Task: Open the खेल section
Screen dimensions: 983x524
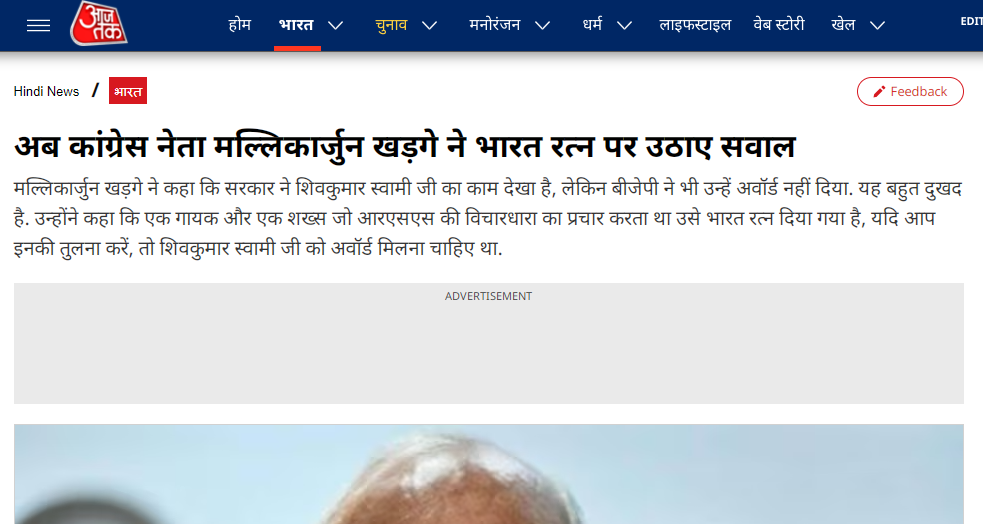Action: pos(843,25)
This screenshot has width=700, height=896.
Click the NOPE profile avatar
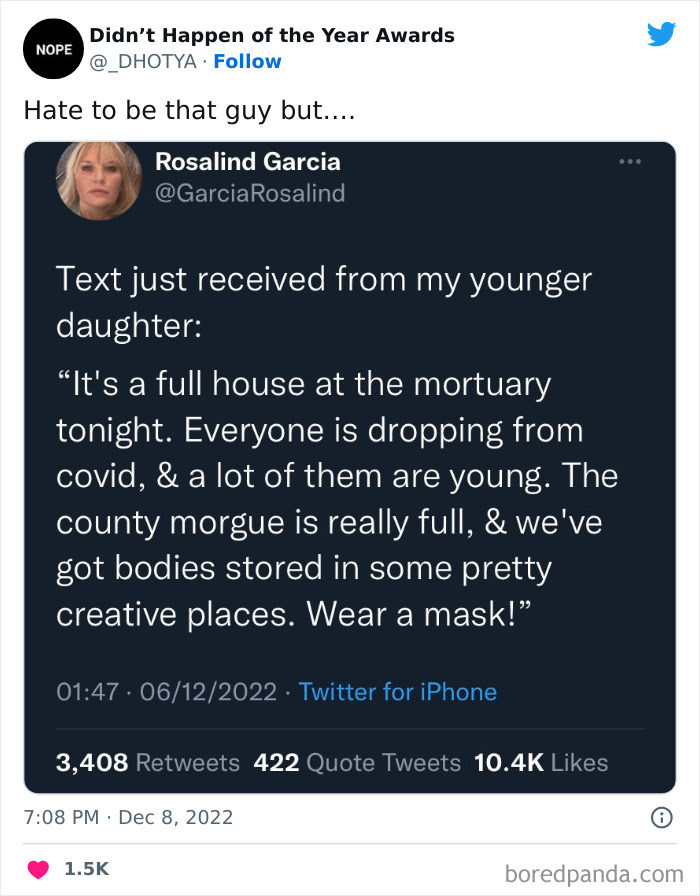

┄┄┄┄┄┄┄┄┄┄┄┄┄┄┄┄┄┄┄┄

▶ **Problem to work on**
Rewrite the entries above with "avatar" changed to "icon" and every other word left as it is. Leave out the pictures.

▶ **Final result**
Task: Open the खेल section
Screen dimensions: 983x524
Action: pos(843,25)
This screenshot has width=700, height=896.
Click the NOPE profile icon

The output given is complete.